**DOCUMENT EXTRACT**.
○ ○ ○ ○
The genetics behind drug resistant enteric fever

Enteric fever is a potentially life-threatening bacterial infection caused by i) Salmonella Typhi, which causes typhoid fever, and ii) Salmonella Paratyphi types A, B and C, which cause paratyphoid fever. It is commonly transmitted via contaminated water and food and is endemic in regions of southeast Asia and sub-Saharan Africa. As an indication of the scale of this global public health threat, there were an estimated 14.3 million cases worldwide in 2017 and ~136,000 associated deaths.

Salmonella is no exception to the trend of increasingly observed antimicrobial resistant (AMR) pathogens. In the past 6 years, an extensively drug resistant (XDR) type of typhoid fever began to spread worldwide; in addition to physical suffering, this places an increased burden on healthcare services and is of great concern due to limited treatment options. Dr Gemma Langridge leads a team at the Quadram Institute (QI) who have been collaborating with the UK Health Security Agency (UKHSA) formerly known as Public Health England the Child Health Research Foundation in Bangladesh, and the Allama Iqbal Medical College & Jinnah Hospital and Government College University in Pakistan, using genome sequencing and analysis to better understand and track cases of enteric fever, including both paratyphoid and typhoid variants, providing an evidence base for clinical management and targeted interventions.
○ ○ ○ ○
**EXERCISES**.
(a) Reproduce word for word the part of the enteric fever passage that begins with the words "The genetics behind" and ends after the words "and ~136,000 associated deaths.".
(b) Write what comes next in the passage on drug-resistant enteric fever, picking up after its final sentence.

Pixel coordinate grounding data
○ ○ ○ ○
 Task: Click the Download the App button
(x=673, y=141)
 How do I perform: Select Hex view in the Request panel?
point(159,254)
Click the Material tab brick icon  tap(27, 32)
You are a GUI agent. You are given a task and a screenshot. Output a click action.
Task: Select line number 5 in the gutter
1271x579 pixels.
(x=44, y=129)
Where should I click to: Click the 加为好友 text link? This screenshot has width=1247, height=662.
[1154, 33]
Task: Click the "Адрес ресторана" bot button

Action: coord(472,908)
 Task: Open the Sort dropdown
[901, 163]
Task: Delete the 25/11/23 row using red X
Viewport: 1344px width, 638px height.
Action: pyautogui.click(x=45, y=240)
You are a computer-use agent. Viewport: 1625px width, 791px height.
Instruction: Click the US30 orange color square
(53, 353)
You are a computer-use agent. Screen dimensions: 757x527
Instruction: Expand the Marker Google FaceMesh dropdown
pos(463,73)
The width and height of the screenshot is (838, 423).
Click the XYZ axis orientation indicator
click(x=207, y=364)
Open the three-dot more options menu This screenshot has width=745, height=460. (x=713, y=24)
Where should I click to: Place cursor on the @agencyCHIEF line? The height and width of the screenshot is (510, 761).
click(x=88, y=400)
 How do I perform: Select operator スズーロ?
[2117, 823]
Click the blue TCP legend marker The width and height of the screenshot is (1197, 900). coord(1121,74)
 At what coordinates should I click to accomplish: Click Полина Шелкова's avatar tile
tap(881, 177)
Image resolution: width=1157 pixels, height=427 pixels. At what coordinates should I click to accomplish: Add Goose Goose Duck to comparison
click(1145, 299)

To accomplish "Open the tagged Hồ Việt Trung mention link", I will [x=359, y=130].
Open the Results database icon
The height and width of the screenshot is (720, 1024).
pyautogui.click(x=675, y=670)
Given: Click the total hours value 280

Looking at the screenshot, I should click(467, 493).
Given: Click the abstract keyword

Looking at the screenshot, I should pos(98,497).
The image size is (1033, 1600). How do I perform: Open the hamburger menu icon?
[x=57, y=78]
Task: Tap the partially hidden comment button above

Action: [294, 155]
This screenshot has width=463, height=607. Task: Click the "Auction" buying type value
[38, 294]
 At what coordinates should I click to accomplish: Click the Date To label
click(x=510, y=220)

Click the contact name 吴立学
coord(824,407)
○ ○ ○ ○
**ACTIVITY ANSWERS**.
(a)
The genetics behind drug resistant enteric fever

Enteric fever is a potentially life-threatening bacterial infection caused by i) Salmonella Typhi, which causes typhoid fever, and ii) Salmonella Paratyphi types A, B and C, which cause paratyphoid fever. It is commonly transmitted via contaminated water and food and is endemic in regions of southeast Asia and sub-Saharan Africa. As an indication of the scale of this global public health threat, there were an estimated 14.3 million cases worldwide in 2017 and ~136,000 associated deaths.

(b)
Timeline

1990 to 2018

Outbreaks of typhoid fever increasing in frequency and size and also being observed in non-endemic regions.

1997

Standard treatment for typhoid fever is antibiotics (uncomplicated cases: ciproflaxacin or azithromycin /sever cases: cetriaxone)

1999 to 2000

Salmonella Typhi strains highly resistant to cetriaxone and ciprofloxacin are observed by Dhaka Shishu Hospital, Bangladesh.

Pre 2015

PHE’s standard method of detecting Salmonella Typhi is serotyping, which relies on antibody preparations. In 2014, PHE undertake parallel testing of phenotypic and genotypic methods for identification.

2015

Whole Genome Sequencing (WGS) providing more detailed information is validated with antibiotic phenotype testing for identification and AMR surveillance in Salmonella.

2016

Outbreak of Extensively Drug Resistant (XDR) typhoid fever identified in Sindh province, southern Pakistan

2017

First isolate of ceftriaxone resistant Salmonella Paratyphi A is obtained from a traveller returning to England from Bangladesh. Prompts a Health resistance alert and advisory action from PHE.

2017

From November 2017 to April 2020 XDR Salmonella Typhi consistent with the ongoing outbreak in Pakistan was isolated by PHE from 68 cases of travellers returning to the UK. Cases are increasing and treatment options are decreasing.

2018

PHE developed and implemented a real-time PCR test for the identification and differentiation of typhoidal from non-typhoidal Salmonella enabling same day testing to support case management and public health intervention.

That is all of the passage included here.